Reawakening knowledge:
Anticipatory recovery from catastrophic interference via structured training

1New York University, 2University of Colorado, Boulder, 3Google DeepMind

Abstract

We explore the training dynamics of neural networks in a structured non-IID setting where documents are presented cyclically in a fixed, repeated sequence. Typically, networks suffer from catastrophic interference when training on a sequence of documents; however, we discover a curious and remarkable property of LLMs finetuned sequentially in this setting: they exhibit anticipatory behavior, recovering from the forgetting on documents before encountering them again.

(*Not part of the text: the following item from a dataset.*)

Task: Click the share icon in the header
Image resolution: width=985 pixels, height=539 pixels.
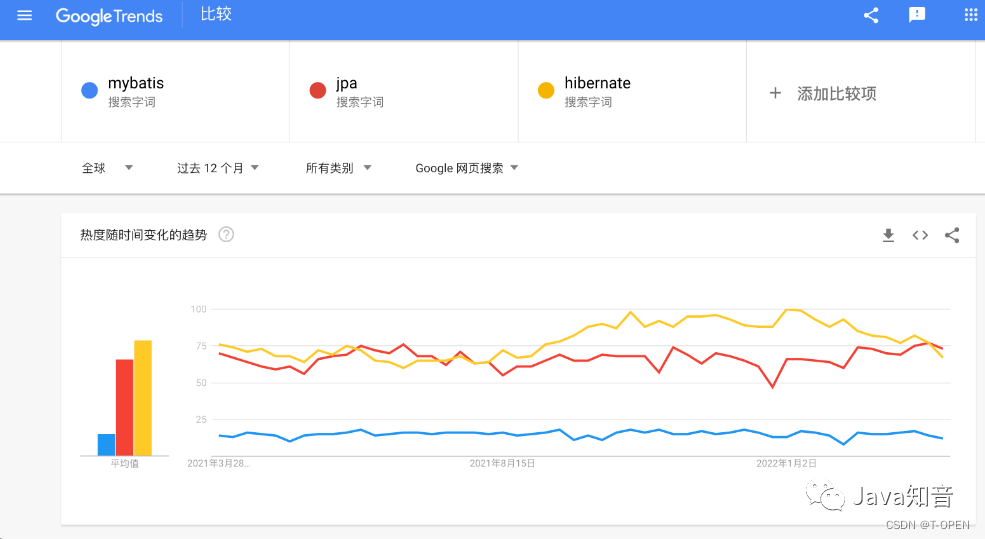Action: pyautogui.click(x=871, y=15)
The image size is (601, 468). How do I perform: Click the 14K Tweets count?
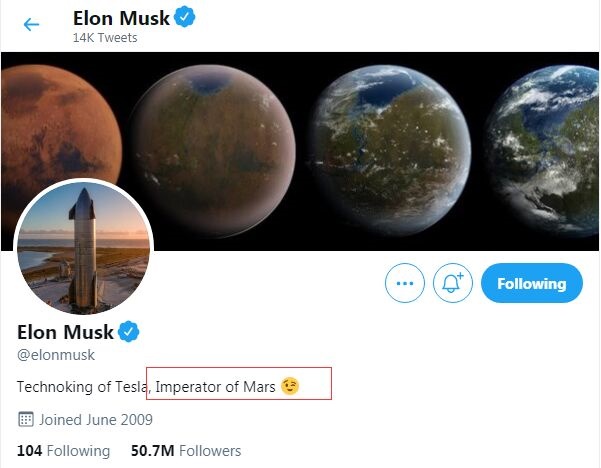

This behavior occurs even though the documents are never presented in context together. The behavior emerges and becomes more robust as the architecture scales up its number of parameters. Through comprehensive experiments and visualizations, we demonstrate a new mechanism by which over-parametrized neural networks can recover from catastrophic interference and uncover new insights into training over-parameterized networks in cyclically structured environments.

The Anticipatory Recovery Phenomenon

We uncover a very intriguing behavior when fine-tuning an LLM on N documents for E epochs with cyclic training, taking multiple gradient steps on each document each pass: starting from epoch 2, the loss on the first task stops increasing halfway through the cycle and starts to recover. In later epochs, more than 90% of the initial forgetting have been recovered before we cycle back to the first task. We call this surprising effect “anticipatory recovery.”

MY ALT TEXT
Cross Entropy Loss curves on the first document for cyclic and random shuffled fine-tuning.
The black circles indicate points just prior to training on the focal document.

Motivation

Most works in continual learning have focused on several very limited and artificial settings, such as task or class incremental learning. In these paradigms, the tasks are often completely disjoint with each other, and the old tasks do not appear again. This is very different from naturalistic data sequences that occurs in the real world, which have repetition and temporal structure.

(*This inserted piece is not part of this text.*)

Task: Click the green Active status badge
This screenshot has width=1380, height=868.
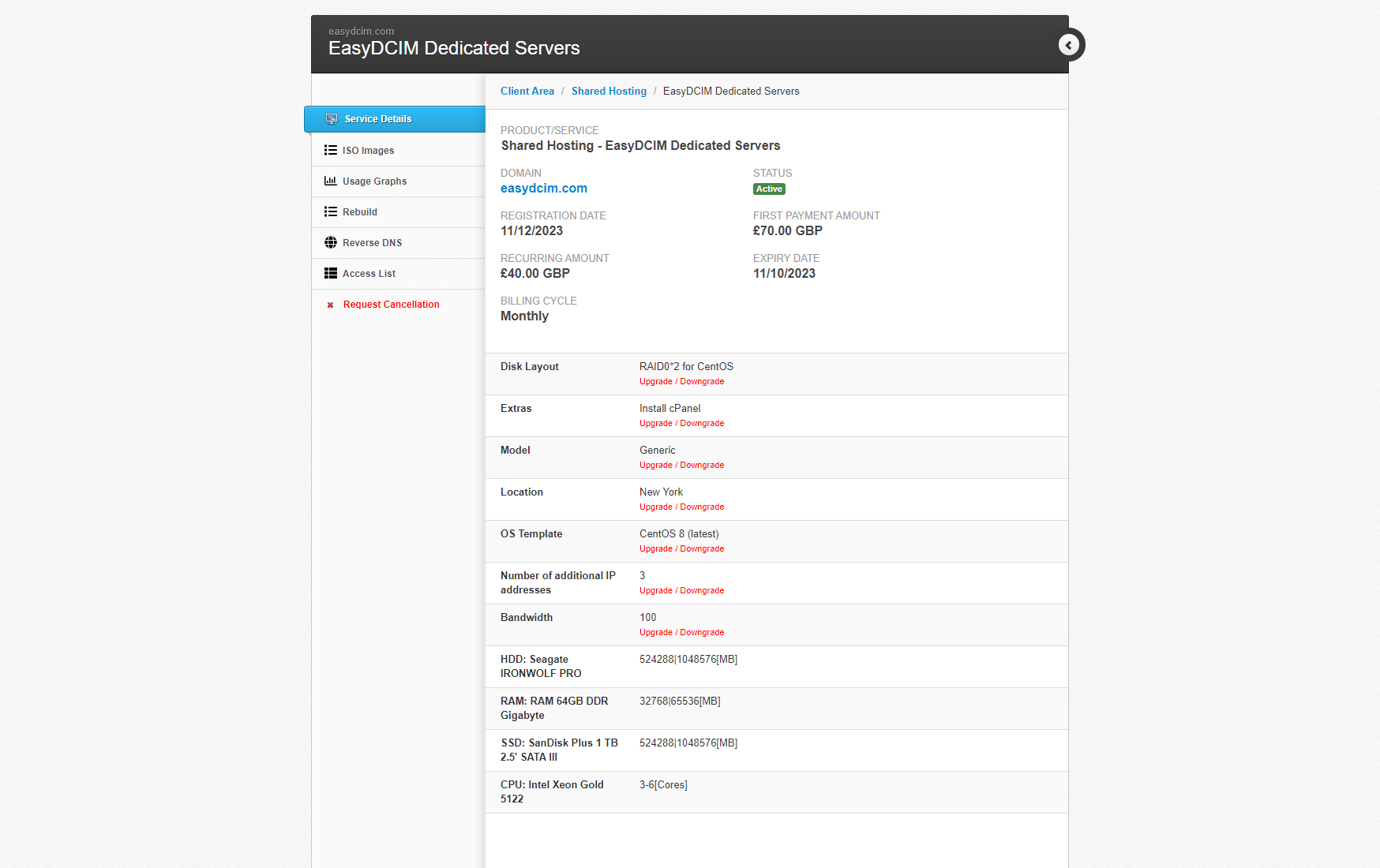Action: point(768,189)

In this paper, we study the simplest special case of sequential learning with temporal structure, cyclic training. In cyclic training, the tasks are iterated in the exact same order across different epochs. In our experiments, each task is training a large language model on a different document. In particular, we take a few gradient steps on each document before moving to the next one.

MY ALT TEXT

Understanding Anticipatory Recovery

We did a comprehensive analysis on how different training factors affect anticipatory recovery. We found that Anticipatory recovery occurs only when the network has sufficient width and depth such that it is well fitted to each document.

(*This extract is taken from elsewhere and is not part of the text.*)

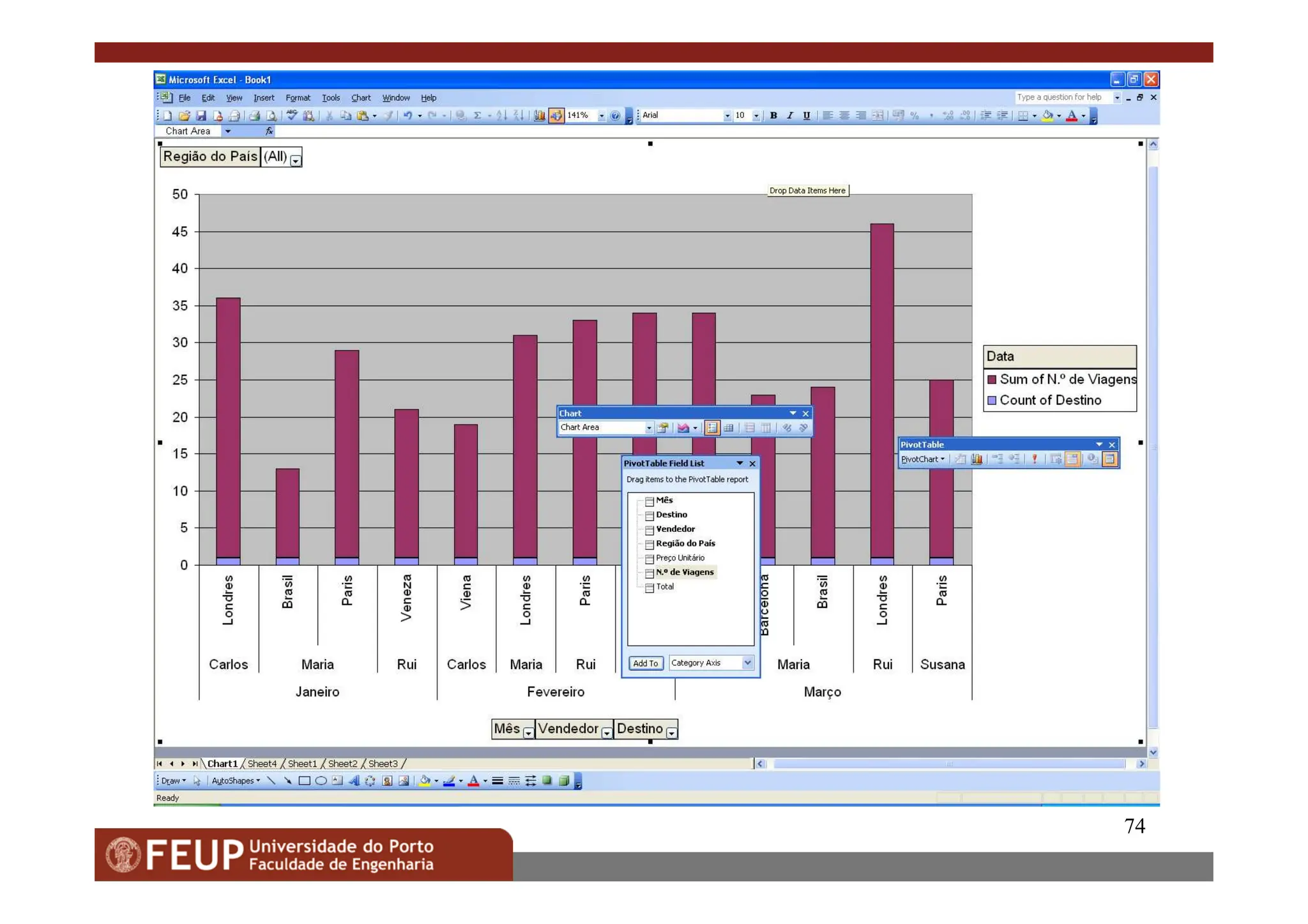Click the Save icon in toolbar
The image size is (1308, 924).
coord(201,116)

Namely, longer task sequences and more gradient steps on each task can facilitate the amount of recovery.

MY ALT TEXT
Effect of model size for pre-trained models on anticipatory recovery. “Recovery Score” refer to the average proportion of the initial forgetting during the last epoch that the model recovers before returning to the same document.
MY ALT TEXT
Effect of model size for models trained from scratch on anticipatory recovery.
MY ALT TEXT
Effect of number of documents (sequence length) for models trained from scratch on anticipatory recovery.
MY ALT TEXT
Effect of number of gradient steps for models trained from scratch on anticipatory recovery.

Visualizations

We made some initial progress towards understanding the underlying mechanisms that causes the anticipatory recovery phenomenon. We visualized how the model weights and activations change throughout cyclic training, and find that the trajectory forms a conic spiral in a low-dimensional manifold, and that the solutions to adjacent tasks become closer.

MY ALT TEXT
Top 3 PCA components of last layer weights in the first 3 epochs

Prequential Evaluation

Prequential evaluation refers to measuring the online loss, or the loss on the upcoming task, which matters the most for real-world agents.


As a result of anticipatory recovery, we show that training with fixed ordering achieves superior performance than random shuffling in the prequential evaluation setting. This result hints at the practical benefits of structured training.

MY ALT TEXT

Toy Computation Model

We devise a computation toy model that demonstrates a similar anticipatory recovery phenomenon in its loss curve, with a single learnable linear embedding layer and a learnable target vector with task-specific mappings. Please refer to the paper for more details.


Conclusion

We demonstrated the anticipatory recovery phenomenon—networks recover from the initial forgetting before seeing the same document again. This phenomenon is a sharp contrast with the well-known phenomenon of catastrophic interference, where forgetting increases monotonically as a network is trained on a sequence of different documents. Our research indicates that there is value in exploring naturalistic task sequences within continual learning.